◆ **Task description**
Only the lines from the one containing "Task: Click the list icon for 运费公式列表" through the end of the records should be retyped, exactly and including both ends; pictures stay out.

──────── Listed entries ────────

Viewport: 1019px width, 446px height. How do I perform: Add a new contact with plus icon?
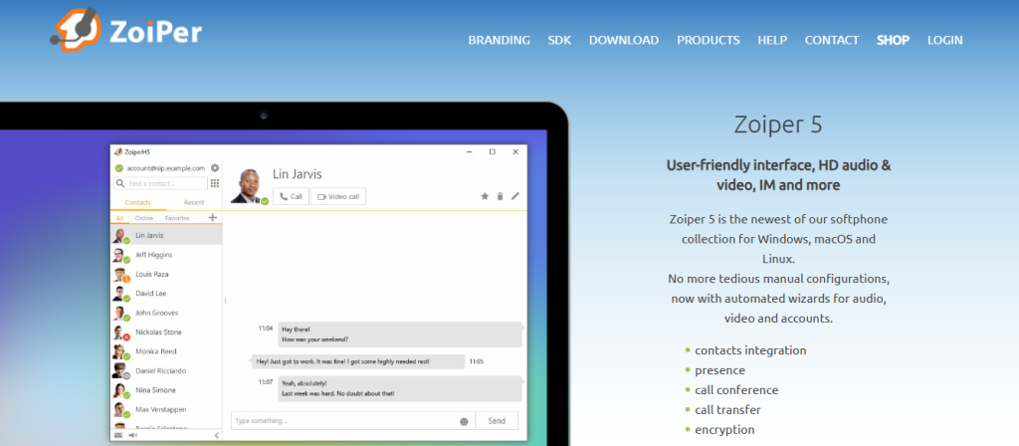[x=212, y=217]
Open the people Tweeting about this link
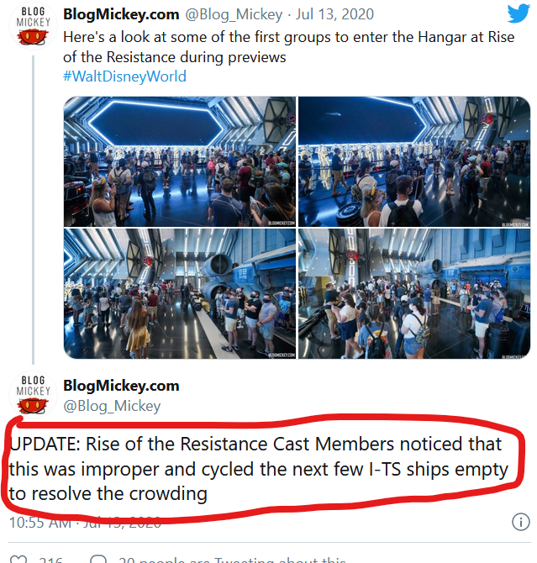537x563 pixels. tap(232, 560)
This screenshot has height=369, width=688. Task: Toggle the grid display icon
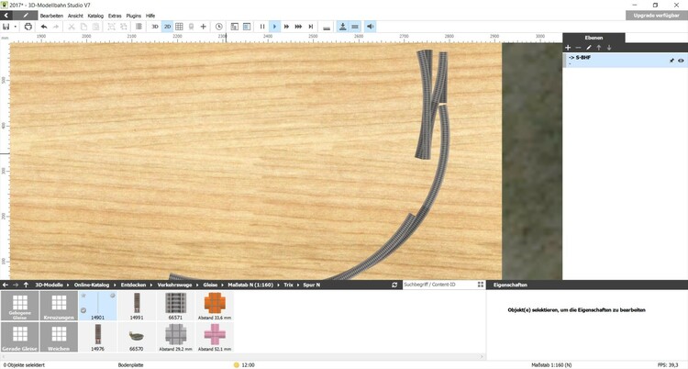(x=179, y=27)
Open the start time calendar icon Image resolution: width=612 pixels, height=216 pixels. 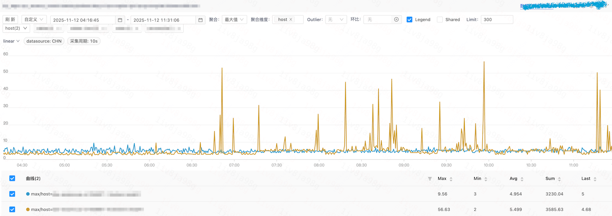point(120,20)
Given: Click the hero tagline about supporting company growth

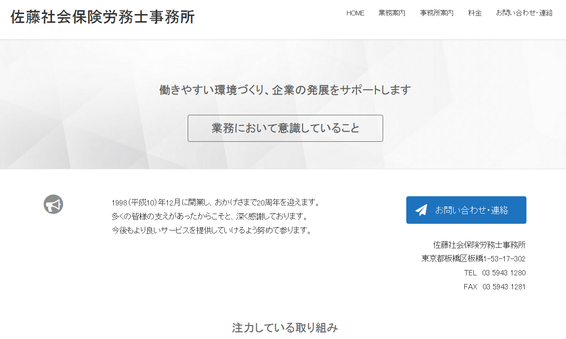Looking at the screenshot, I should (x=285, y=90).
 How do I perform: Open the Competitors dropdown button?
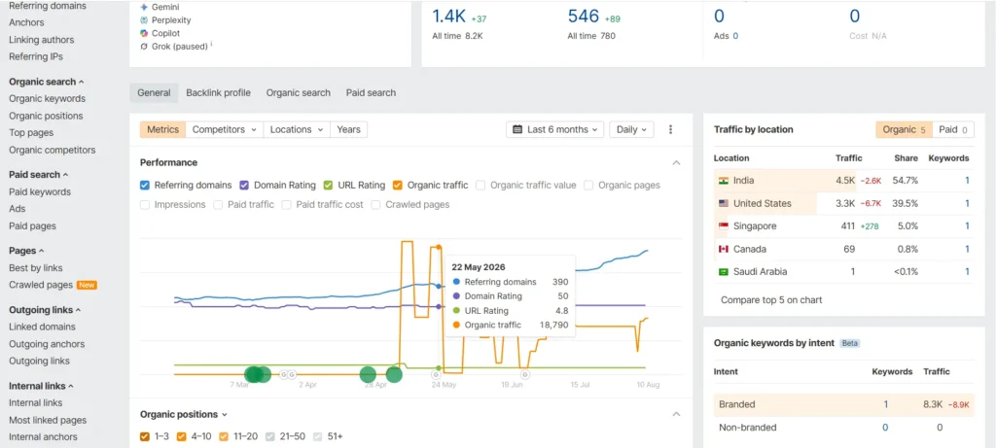[x=225, y=129]
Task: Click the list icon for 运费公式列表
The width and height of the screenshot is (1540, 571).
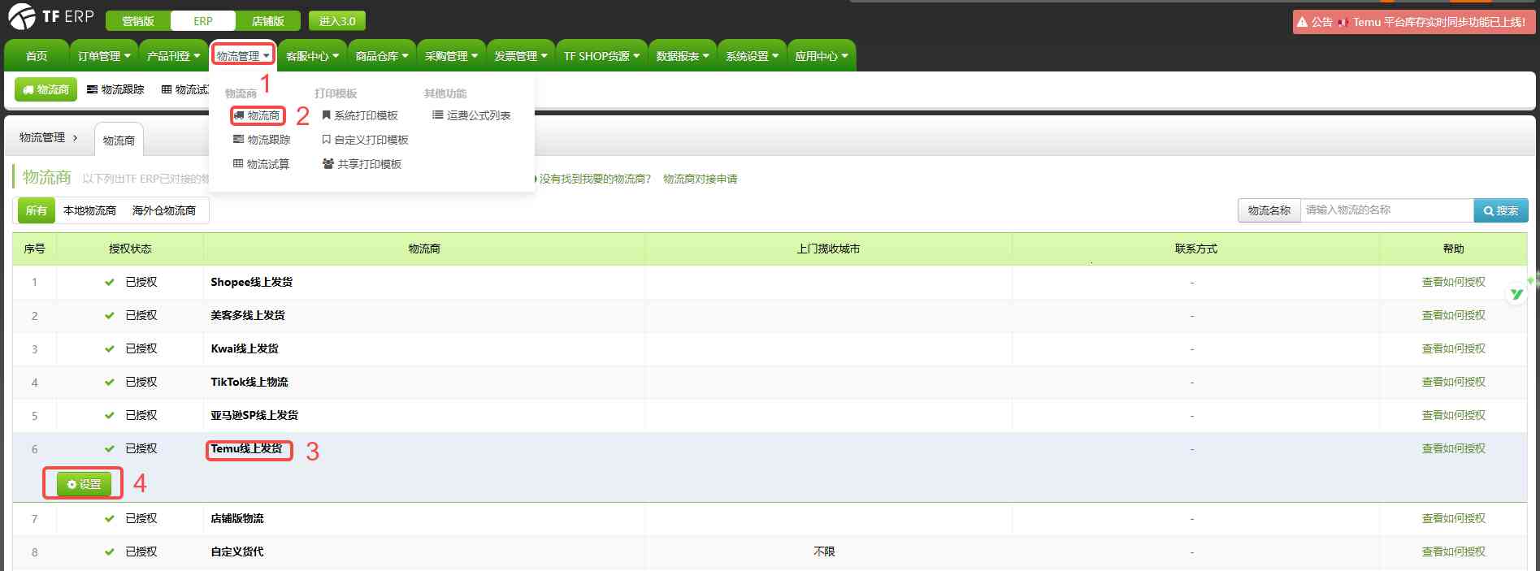Action: click(437, 116)
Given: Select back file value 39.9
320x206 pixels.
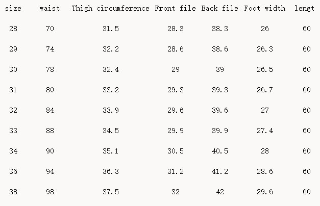Looking at the screenshot, I should click(x=220, y=131).
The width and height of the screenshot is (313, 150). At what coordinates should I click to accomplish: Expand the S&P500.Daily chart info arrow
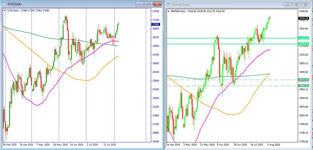pyautogui.click(x=169, y=11)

────────

◆ **Solution for this task**
Task: Click the list icon for 运费公式列表
The width and height of the screenshot is (1540, 571).
Action: click(437, 116)
Given: Select back file value 39.9
320x206 pixels.
Looking at the screenshot, I should click(x=220, y=131).
The width and height of the screenshot is (313, 150). At what coordinates should I click to accomplish: Expand the S&P500.Daily chart info arrow
pyautogui.click(x=169, y=11)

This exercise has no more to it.